La historia de la caridad coincide con la historia de la Iglesia, pues el mandamiento nuevo de la caridad, no se circunscribe a un tiempo, a un lugar o a un grupo concreto de desfavorecidos por algún hecho ocasional.

Una de las escenas más conmovedoras e impresionantes que narraba con gran crudeza y realismo, el gran escritor romano de origen español, el poeta aragonés Prudencio, en su famosa Peristephanon, es la escena sucedida en el siglo III, en la capital del imperio, entre el prefecto de Roma y el famoso mártir, el diácono san Lorenzo, por tanto, encargado de administrar los benes de la iglesia de Roma.

En efecto, ante los requerimientos constantes y amenazas del prefecto de la ciudad, que se hacía eco de las habladurías del pueblo romano y de las leyendas contra la Iglesia y le había exigido la entrega inmediata de los inmensos bienes de la Iglesia, san Lorenzo se mostró imperturbable y reunió a todos los pobres de la ciudad eterna que pudo conseguir.

Al asomarse al balcón y contemplar aquel espectáculo lamentable, el prefecto de Roma quedó espantado y más aún, al escuchar al diácono Lorenzo exclamar sonriendo: este es el tesoro de la Iglesia. Se mostraba de modo claro, visual, que la caridad continua, constante y decidida con los más débiles, descartados y desfavorecidos es verdaderamente: “La riqueza de la Iglesia solo existía para cuidar de las personas que se encontraban en una miseria semejante” (188).

En ese sentido, el poeta Prudencio, al redactar y publicar esta vieja anécdota, estaba recordando a los cristianos de su tiempo, en el comienzo del siglo quinto, que los pobres y mendigos, seguían siendo el tesoro de la Iglesia de su tiempo, y, en general de todo tiempo, pues como Jesús había anunciado ya proféticamente, “siempre tendréis pobres entre vosotros” (Mt 26,11).

Además, el propio san Ambrosio, célebre arzobispo de Milán en uno de sus sermones más clamorosos, añadía algo que es todavía más lacerante: esos pobres eran bautizados, eran ya de los nuestros, pertenecían al pueblo escogido, por tanto, eran hermanos nuestros en Cristo (190).

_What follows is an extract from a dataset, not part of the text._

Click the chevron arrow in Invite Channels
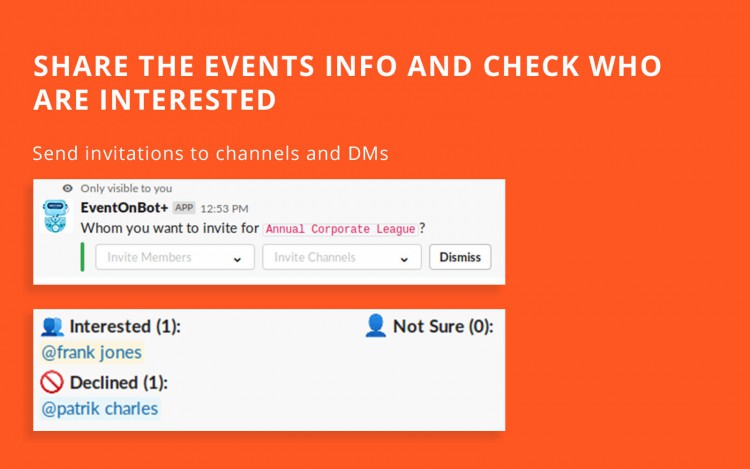The height and width of the screenshot is (469, 750). [x=404, y=259]
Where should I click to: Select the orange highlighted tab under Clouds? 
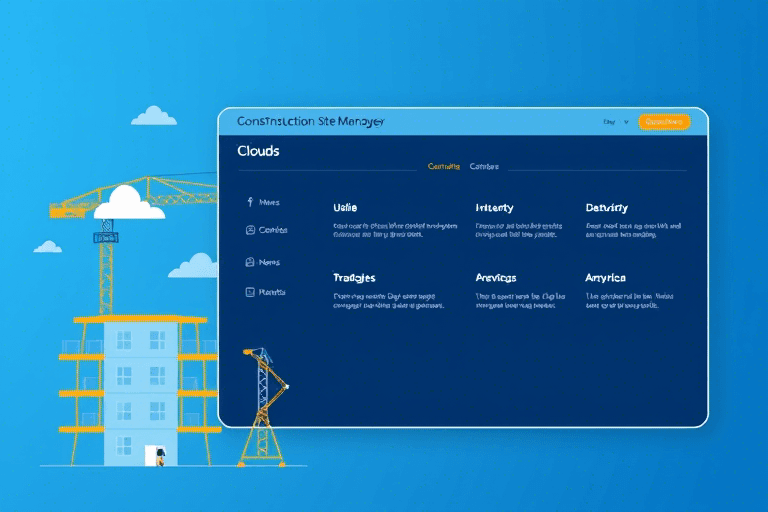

Asimismo, habría que añadir, como nos recuerda el profesor Brown, la todavía más dura apreciación de san Jerónimo, aquel luchador por la traducción de la Sagrada Escritura, para quien era importante recordar que las autoridades civiles y eclesiásticas de su tiempo ya eran cristianas, y, por tanto, se les aplicaban al pie de la letra las palabras del profeta Isaías, cuando afirma que los pobres “Junto a los demás miembros del pueblo de Dios, les asistía el derecho a clamar justicia frente a los opresores” (192), aunque los mandatarios ya fueran unos cristianos que teóricamente buscaban el bien común y servir a sus hermanos.

José Carlos Martín de la Hoz

Peter Brown, Por el ojo de una aguja. La Riqueza, la caída de Roma y la construcción del cristianismo en Occidente (350-550 d.C), ediciones Acantilado, Barcelona 2016, 1224 pp.